OSAKA -- Melco Resorts & Entertainment will consider investing more than $10 billion if it is allowed to open a casino complex in a large Japanese city under legislation now being considered, Chairman and CEO Lawrence Ho said.
"We are very happy about the movement. A lot of has made,"Ho said in an interview.
The ruling Liberal Democratic Party and its coalition partner Komeito have recently agreed on key points in legislation permitting casino gambling in Japan. The bill will be submitted to the Diet as early as this month and, if made into law, would pave the way for the creation of "integrated resorts" including casinos, hotels and other facilities.
Hong Kong-based Melco operates integrated resorts in Macau and the Philippines. Melco spent $10 billion for its Macau operation.
"If we are lucky enough to be selected for one of the major cities, we will be spending more than $10 billion," Ho said.
Reflecting strong public concerns about such issues as the potential for people to become addicted to gambling, the bill imposes various kinds of restrictions. But it is understandable for Japan to adopt the most stringent regulations in the world, Ho said. Melco will be able to meet government regulations on gambling addiction by employing its "MelGuard" security system, which incorporates such biometric technologies as fingerprint scans, according to Ho.

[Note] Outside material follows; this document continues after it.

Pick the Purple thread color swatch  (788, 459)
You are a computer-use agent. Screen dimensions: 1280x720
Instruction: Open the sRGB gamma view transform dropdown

"We are a very young and open company. We always introduce the latest technology," he said.
Ho added that the prospects are good for Melco's operations in Japan. The affluent pay deep respect to the history and cultures of the places they visit, and Japan needs such customers, Ho said. Melco intends to use its customer database to lure wealthy clients in China and other parts of Asia to Japan.
Casino entrance fees would be set at 6,000 yen ($56) for people living in Japan but entry would be free for visitors from abroad, according to the agreement between the ruling parties.
Furthermore, casinos would not be allowed to occupy more than 3% of the total floor space of integrated resorts. But this restriction is not an issue for Melco, Ho said, explaining that the figure is about 5% in Macau.